The response must restate the data exactly, with nothing left out.

- TASK INPUTS
□ □ □ □ □

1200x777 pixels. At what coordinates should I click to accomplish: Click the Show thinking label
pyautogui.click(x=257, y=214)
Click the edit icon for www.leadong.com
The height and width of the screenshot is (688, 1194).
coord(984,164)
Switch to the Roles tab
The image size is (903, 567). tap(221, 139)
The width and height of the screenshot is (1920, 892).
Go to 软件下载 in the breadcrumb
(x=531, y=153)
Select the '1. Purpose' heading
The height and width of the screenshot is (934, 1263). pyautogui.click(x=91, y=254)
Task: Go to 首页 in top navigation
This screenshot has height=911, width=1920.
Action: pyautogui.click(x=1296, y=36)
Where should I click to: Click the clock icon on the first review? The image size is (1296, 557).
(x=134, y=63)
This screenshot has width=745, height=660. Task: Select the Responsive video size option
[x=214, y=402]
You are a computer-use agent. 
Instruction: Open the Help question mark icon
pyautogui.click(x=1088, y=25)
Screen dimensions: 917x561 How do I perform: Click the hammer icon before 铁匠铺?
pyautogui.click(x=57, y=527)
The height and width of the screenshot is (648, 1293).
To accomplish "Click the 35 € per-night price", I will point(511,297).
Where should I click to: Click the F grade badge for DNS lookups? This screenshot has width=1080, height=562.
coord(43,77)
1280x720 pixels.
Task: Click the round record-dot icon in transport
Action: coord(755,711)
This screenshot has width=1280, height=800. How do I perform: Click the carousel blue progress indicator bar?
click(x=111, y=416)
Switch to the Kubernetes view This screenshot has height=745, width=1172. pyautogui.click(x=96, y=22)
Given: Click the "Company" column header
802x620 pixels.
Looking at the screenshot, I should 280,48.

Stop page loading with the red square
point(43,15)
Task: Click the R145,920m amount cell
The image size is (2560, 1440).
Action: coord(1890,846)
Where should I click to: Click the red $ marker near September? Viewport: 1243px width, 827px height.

□ □ □ □ □

- ANSWER SECTION
1200x777 pixels. At what coordinates should I click to accomplish: Click the Show thinking label
pyautogui.click(x=257, y=214)
Click the edit icon for www.leadong.com
The height and width of the screenshot is (688, 1194).
coord(984,164)
Switch to the Roles tab
The image size is (903, 567). tap(221, 139)
The width and height of the screenshot is (1920, 892).
Go to 软件下载 in the breadcrumb
(x=531, y=153)
Select the '1. Purpose' heading
The height and width of the screenshot is (934, 1263). pyautogui.click(x=91, y=254)
Task: Go to 首页 in top navigation
This screenshot has height=911, width=1920.
Action: pyautogui.click(x=1296, y=36)
Where should I click to: Click the clock icon on the first review? The image size is (1296, 557).
(x=134, y=63)
This screenshot has width=745, height=660. Task: Select the Responsive video size option
[x=214, y=402]
You are a computer-use agent. 
Instruction: Open the Help question mark icon
pyautogui.click(x=1088, y=25)
Screen dimensions: 917x561 How do I perform: Click the hammer icon before 铁匠铺?
pyautogui.click(x=57, y=527)
The height and width of the screenshot is (648, 1293).
To accomplish "Click the 35 € per-night price", I will point(511,297).
Where should I click to: Click the F grade badge for DNS lookups? This screenshot has width=1080, height=562.
coord(43,77)
1280x720 pixels.
Task: Click the round record-dot icon in transport
Action: coord(755,711)
This screenshot has width=1280, height=800. How do I perform: Click the carousel blue progress indicator bar?
click(x=111, y=416)
Switch to the Kubernetes view This screenshot has height=745, width=1172. pyautogui.click(x=96, y=22)
Given: Click the "Company" column header
802x620 pixels.
Looking at the screenshot, I should 280,48.

Stop page loading with the red square
point(43,15)
Task: Click the R145,920m amount cell
The image size is (2560, 1440).
Action: coord(1890,846)
Where should I click to: Click the red $ marker near September? Viewport: 1243px width, 827px height.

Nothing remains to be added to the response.